# Amano shrimp turning red?



## aznartist34 (Nov 19, 2010)

You mean the 2 tube/stripe looking marks going through its body? If so, that's the poop chute.


----------



## sayurasem (Jun 17, 2011)

Amanos can change a little color depending what they eat. Mine turn blue-ish when fed fish food.


----------



## xdestry (Jul 13, 2012)

Yeah my amanos have been blue, red, white, and pink, I am not sure what causes it though.


----------



## DogFish (Jul 16, 2011)

My females get dark when they are ready to breed and when full of Zoe. Some younger males get a light blue tint.


----------



## somewhatshocked (Aug 8, 2011)

DogFish hit on something - Amanos can look really cool when ready to breed. Dark colors, silver and such.

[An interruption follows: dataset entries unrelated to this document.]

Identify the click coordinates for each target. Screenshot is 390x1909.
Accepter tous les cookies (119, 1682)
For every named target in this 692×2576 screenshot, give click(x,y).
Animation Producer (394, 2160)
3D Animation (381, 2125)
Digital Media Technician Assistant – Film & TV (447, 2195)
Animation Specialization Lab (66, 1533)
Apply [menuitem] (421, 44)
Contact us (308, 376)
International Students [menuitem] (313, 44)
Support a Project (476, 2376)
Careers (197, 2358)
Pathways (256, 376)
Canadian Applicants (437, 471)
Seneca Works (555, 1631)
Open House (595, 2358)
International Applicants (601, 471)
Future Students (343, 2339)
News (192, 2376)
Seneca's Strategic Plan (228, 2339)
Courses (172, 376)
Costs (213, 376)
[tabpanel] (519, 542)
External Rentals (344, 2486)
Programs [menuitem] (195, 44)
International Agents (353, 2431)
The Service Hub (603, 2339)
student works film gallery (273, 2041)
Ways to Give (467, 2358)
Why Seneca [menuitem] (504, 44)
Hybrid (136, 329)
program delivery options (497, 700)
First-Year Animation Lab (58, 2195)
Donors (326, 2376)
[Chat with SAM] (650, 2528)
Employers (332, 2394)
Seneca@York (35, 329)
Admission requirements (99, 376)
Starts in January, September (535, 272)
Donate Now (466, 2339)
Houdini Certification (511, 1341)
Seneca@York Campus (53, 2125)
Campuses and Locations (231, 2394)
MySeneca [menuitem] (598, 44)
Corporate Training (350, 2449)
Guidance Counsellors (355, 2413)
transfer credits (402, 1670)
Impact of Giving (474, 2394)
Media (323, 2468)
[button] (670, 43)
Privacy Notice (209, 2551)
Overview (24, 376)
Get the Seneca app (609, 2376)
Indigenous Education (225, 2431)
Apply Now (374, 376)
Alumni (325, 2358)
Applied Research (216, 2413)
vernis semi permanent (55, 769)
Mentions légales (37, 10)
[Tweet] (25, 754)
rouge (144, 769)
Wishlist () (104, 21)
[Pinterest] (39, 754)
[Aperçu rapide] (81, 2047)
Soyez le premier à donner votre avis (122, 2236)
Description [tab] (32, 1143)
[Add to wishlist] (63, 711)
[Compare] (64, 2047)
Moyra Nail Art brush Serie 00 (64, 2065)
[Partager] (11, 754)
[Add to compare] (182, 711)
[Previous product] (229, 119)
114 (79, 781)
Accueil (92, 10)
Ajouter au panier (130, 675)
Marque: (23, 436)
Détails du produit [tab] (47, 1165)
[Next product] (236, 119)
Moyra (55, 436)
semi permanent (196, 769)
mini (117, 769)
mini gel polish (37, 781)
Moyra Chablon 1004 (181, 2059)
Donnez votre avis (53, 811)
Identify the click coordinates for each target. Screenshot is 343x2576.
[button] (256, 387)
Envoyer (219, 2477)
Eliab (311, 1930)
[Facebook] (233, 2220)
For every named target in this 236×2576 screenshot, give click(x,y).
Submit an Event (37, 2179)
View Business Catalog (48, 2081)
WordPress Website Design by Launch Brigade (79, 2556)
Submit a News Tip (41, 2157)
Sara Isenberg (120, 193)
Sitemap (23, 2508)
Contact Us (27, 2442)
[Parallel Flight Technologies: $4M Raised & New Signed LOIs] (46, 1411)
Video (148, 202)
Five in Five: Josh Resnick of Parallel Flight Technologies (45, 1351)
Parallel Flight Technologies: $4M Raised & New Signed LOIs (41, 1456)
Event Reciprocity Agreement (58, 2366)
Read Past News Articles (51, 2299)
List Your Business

They're a great shrimp to feed different kinds of food just to see what kind of colors will pop up.


----------



## dburns865 (Nov 26, 2012)

Thanks for the info guys! To answer a previous question, all the markings on him changed from brown to red on the outside, not to poop chute 

A second question since were on the subject, are they often cloudy after molting? One of them molted and looks really cloudy in color. With my ghosties that means they'll be dead soon, is it the same for amanos?


----------